Lesson2‐3 基本的な和菓子

ここからは、代表的な和菓子について見ていきましょう。

皆さんがよく見たり食べたりしている和菓子の特徴、そして簡単な成り立ちなどを解説していきます。

羊羹(ようかん)

中国から伝わった点心の一種で、伝来当初は、羊の肉を固めたものを入れた汁ものでした。
肉食を敬遠していた当時の僧侶たちが、植物性の食材を使って似せて作ったことが始まりです。

後に汁が除かれ、現在の形になりました。

もともとは蒸し物でしたが、寒天の発見により、現在多く見られる煉り羊羹が誕生しました。
また、水分量を多くしのど越しをよくした水羊羹も作られるようになりました。

羊羹が竹の皮で包まれているのを見たことがある方も多いでしょう。

これは、竹の皮に滅菌作用があるためです。
現在は、竹の皮を模した紙などで包まれていることが多いですが、伝来当時を思い起こさせるものですね。

饅頭(まんじゅう)

羊羹と同じように、中国から伝わった点心の一種とされています。

当時、砂糖は高価なものであったため、今のような甘い餡ではなく、
おやきのように野菜を煮たものなどが入っていたのではないかと考えられています。

饅頭には様々な種類がありますが、その名前は
材料が由来になっているもの(例:薯蕷饅頭・そば饅頭など)
形状が由来になっているもの(例:朧饅頭・薄皮饅頭など)
そのほか場所やゆかりのある人物が由来になっているものがあります。

なぜ、饅頭の字には『頭』という字が使われているのでしょうか。

その答えは、饅頭の起源にあります。

昔、諸葛孔明が戦の帰りに川を渡ろうとしたときのこと。
その川に住む神の仕業で波が荒れ狂い渡れなくなってしまいました。
どうすればよいのかと近くの住人に尋ねたところ、人の首を49人分用意して捧げれば鎮まると言われます。

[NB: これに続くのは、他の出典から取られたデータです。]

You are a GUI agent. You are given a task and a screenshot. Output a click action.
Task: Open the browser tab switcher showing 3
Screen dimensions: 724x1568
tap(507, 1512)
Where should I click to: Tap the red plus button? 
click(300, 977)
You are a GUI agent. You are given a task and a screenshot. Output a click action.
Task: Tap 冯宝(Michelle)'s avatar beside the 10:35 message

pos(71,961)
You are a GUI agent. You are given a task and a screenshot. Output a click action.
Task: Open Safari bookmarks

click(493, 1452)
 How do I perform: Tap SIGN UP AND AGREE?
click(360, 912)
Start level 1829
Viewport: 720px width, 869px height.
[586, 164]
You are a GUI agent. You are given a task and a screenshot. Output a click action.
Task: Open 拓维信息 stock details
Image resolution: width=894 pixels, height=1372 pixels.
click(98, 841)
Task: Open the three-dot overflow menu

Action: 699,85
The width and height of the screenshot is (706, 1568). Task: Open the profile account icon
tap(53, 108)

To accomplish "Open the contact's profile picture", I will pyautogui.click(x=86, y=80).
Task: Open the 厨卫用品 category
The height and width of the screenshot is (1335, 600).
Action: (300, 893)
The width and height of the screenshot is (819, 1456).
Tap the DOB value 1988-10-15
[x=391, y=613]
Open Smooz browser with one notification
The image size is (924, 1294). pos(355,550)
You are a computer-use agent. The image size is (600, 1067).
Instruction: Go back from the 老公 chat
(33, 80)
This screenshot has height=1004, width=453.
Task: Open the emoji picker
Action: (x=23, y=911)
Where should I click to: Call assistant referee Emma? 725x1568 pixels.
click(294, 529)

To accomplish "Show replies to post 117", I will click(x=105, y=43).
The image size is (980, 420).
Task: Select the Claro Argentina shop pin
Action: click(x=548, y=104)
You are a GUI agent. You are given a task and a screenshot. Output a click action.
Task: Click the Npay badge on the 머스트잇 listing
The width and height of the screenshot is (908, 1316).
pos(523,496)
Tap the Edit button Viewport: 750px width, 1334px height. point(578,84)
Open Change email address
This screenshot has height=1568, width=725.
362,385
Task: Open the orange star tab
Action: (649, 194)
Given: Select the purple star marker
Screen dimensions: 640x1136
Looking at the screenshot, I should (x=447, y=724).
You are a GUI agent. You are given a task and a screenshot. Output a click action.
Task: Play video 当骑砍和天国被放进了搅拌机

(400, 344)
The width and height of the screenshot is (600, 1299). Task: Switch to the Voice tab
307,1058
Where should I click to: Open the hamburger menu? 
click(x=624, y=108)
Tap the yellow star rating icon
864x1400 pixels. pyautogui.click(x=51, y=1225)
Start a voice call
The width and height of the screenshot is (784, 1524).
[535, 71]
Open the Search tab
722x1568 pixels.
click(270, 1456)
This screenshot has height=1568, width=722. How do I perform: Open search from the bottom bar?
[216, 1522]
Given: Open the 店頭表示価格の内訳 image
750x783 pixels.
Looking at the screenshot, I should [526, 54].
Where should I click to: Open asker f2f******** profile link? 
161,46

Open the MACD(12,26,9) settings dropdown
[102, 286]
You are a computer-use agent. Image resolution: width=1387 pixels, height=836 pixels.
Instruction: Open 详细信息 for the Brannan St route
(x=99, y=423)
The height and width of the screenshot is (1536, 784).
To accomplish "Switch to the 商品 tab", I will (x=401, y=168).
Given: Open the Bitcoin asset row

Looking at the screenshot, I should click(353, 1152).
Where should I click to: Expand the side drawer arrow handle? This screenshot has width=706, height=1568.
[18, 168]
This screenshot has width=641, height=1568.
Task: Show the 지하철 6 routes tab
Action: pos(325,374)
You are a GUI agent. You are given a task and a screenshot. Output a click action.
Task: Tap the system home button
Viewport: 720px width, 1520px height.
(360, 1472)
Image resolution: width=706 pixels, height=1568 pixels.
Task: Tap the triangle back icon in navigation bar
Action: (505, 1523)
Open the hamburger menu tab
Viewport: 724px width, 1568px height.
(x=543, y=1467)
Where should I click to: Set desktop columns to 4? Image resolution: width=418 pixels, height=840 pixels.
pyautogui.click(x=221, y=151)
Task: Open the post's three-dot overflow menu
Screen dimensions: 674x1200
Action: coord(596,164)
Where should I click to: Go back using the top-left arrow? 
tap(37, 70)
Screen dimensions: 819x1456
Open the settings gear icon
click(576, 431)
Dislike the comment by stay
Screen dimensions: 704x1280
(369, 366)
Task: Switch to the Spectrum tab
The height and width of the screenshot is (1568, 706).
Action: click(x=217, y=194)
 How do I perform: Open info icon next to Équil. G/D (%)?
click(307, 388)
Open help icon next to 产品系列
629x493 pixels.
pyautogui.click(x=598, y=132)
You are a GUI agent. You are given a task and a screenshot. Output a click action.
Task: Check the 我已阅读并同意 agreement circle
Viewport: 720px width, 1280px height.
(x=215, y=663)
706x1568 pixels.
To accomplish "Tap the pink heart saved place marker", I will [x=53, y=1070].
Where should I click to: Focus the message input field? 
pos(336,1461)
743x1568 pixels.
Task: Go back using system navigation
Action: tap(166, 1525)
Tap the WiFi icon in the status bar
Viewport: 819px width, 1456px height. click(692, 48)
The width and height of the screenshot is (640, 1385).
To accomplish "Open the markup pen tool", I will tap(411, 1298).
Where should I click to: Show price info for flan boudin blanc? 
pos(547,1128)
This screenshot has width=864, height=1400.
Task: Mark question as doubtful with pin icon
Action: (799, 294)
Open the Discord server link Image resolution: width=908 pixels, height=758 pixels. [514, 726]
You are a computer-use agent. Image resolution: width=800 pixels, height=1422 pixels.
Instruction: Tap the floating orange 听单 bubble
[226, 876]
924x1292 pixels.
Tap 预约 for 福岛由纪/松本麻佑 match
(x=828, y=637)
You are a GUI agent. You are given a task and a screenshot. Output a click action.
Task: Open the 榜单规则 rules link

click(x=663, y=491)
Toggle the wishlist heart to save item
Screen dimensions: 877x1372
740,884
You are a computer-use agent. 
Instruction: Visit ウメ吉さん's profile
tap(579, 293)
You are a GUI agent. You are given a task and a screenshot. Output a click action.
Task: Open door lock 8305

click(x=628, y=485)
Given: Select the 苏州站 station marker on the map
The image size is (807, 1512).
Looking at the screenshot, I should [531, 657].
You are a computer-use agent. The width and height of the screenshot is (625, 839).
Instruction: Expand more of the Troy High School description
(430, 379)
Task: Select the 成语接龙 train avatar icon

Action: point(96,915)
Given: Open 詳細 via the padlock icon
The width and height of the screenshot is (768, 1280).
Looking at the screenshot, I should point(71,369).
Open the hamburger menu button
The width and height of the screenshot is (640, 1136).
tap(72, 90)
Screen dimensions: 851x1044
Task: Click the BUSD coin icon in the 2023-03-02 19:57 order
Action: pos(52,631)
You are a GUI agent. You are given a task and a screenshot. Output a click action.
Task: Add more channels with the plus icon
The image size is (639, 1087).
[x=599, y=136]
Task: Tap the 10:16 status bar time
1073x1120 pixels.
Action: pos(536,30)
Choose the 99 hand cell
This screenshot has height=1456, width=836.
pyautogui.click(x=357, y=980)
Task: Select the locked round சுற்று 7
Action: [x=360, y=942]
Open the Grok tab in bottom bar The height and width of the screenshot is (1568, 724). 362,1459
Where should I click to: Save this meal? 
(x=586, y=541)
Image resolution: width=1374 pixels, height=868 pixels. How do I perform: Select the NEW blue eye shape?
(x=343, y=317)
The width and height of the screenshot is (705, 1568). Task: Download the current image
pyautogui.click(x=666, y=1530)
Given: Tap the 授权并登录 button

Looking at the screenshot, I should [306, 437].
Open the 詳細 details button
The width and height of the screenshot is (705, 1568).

しかし、犠牲を出したくない孔明は、小麦粉を持ってくるよう指示し、それで人の頭に似せたものを作り、川に捧げました。
すると、荒れた川は静けさを取り戻し、無事に川を渡ることができた、というお話です。

このことから、饅頭は神に捧げる神聖なものとなりました。

現代でも、おめでたい日に食べたり、お供えものとして使われているのには、このような理由があったからなのですね。

餅(もち)

餅の歴史は大変古く、祭りや神へのお供え物として作られたと言われています。

『もちい』と呼ばれ、様々な年中行事や儀礼で使われていたことが文献などからも伺えます。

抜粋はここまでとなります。